# General Bird



## copple2 (Jan 23, 2008)

Howdy all, I had a great general hunt last Tuesday, the first opportunity I had to get out. I checked out a spot that held a handful of hens and a couple of toms. After a few hours of calling and stalking, I had this love struck tom come in a little too close.

It's amazing how I still get the fever after several years of hunting!

8 inch beard and 1 inch spurs. Couldn't be happier!

copple2


----------



## katorade (Sep 23, 2007)

Nice bird, looks like some fun country to hunt in.


----------



## MWScott72 (May 23, 2011)

Nice Merriams! I'm not hunting turkeys this year, but all these stories make me wish I was!


----------



## silentstalker (Feb 19, 2008)

Nice bird!


----------



## hawglips (Aug 23, 2013)

Beautiful bird! Congrats!


----------



## ut1031 (Sep 13, 2007)

Nicely done.......!


----------



## utahbigbull (May 9, 2012)

Congrats!


----------



## Longgun (Sep 7, 2007)

THAT certainly does NOT suck. Congrats...

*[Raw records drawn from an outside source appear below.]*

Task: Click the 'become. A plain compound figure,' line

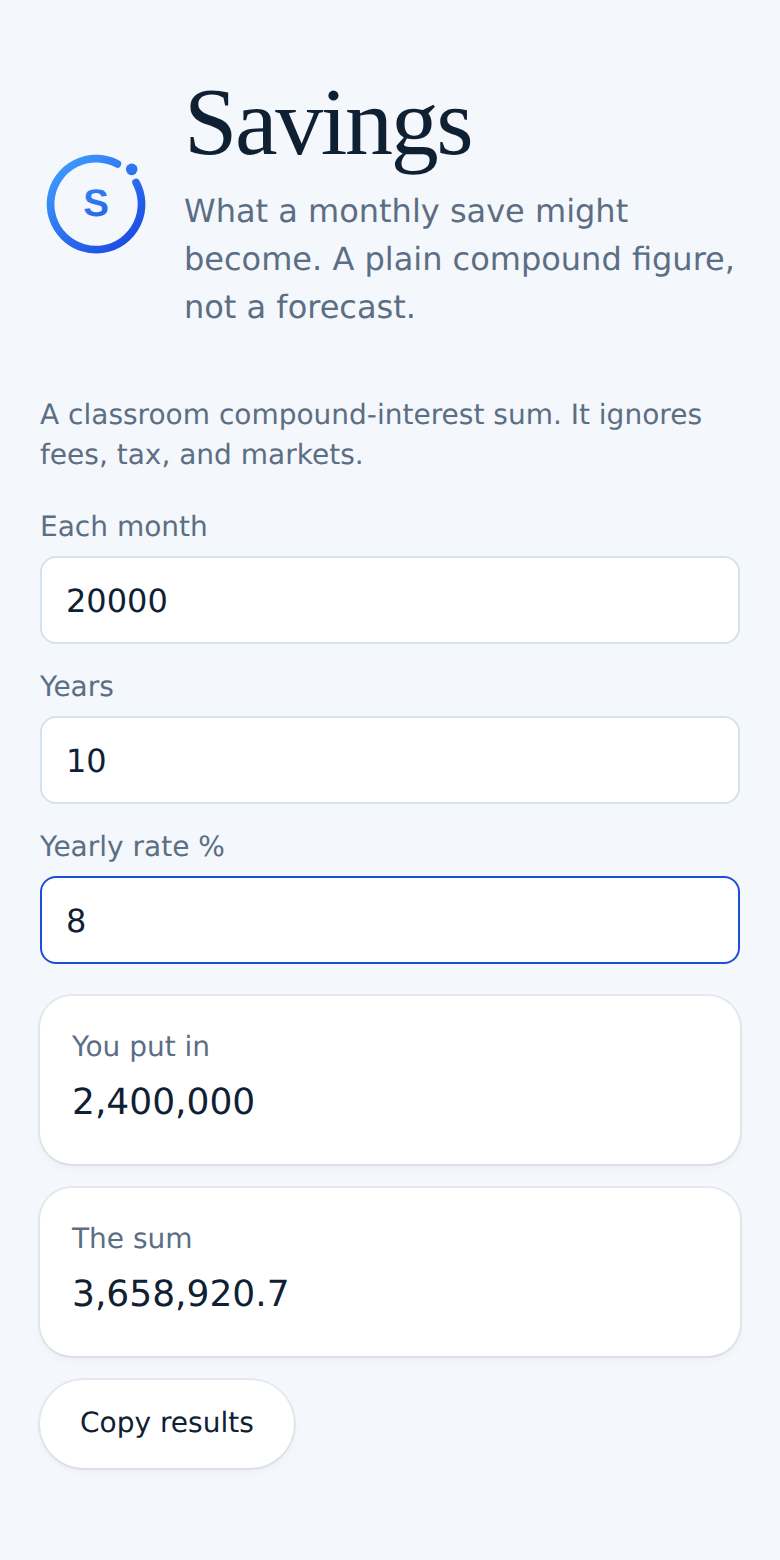Action: pyautogui.click(x=460, y=259)
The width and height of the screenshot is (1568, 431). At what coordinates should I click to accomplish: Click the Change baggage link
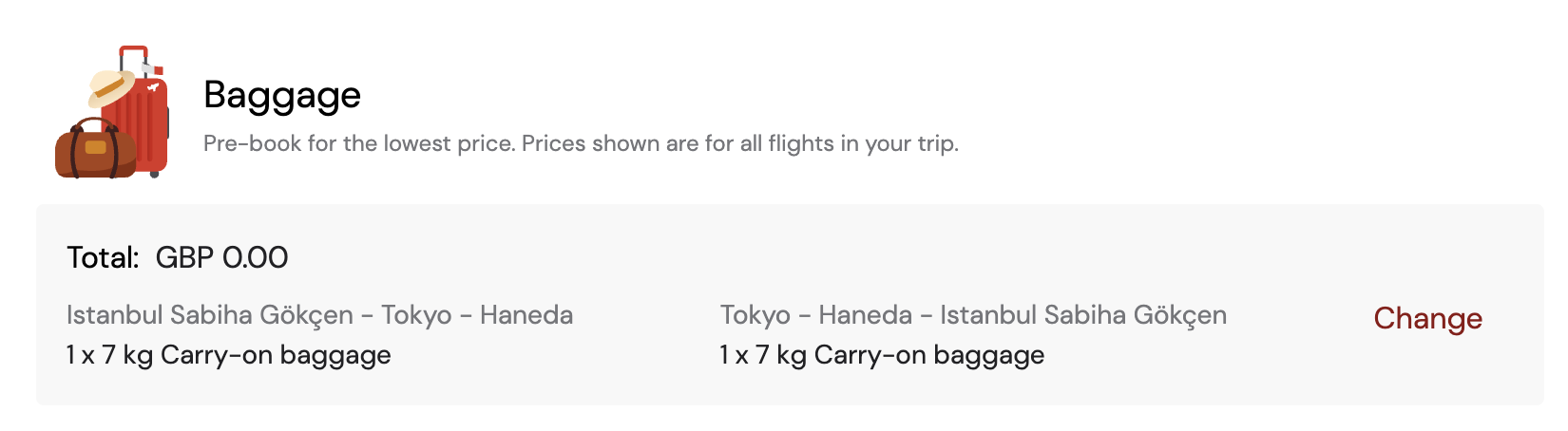pos(1427,318)
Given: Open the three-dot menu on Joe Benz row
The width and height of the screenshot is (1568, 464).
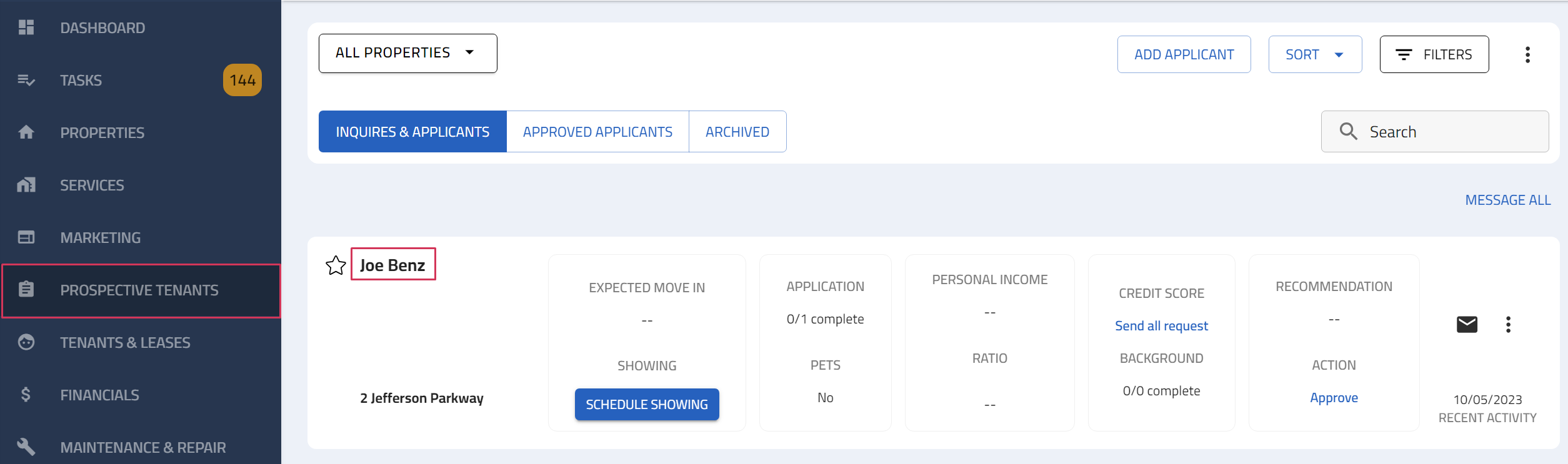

For some reason my eye really likes the composition of your photo. Good light, minimal shadows, the reds in the gobblers noggin are being complimented with the brush, the "mist"/haze blended in the backround... nice...


----------



## copple2 (Jan 23, 2008)

Thanks for all the nice comments...hopefully we'll continue to see lots more harvest pics from others as May marches forward.

copple2


----------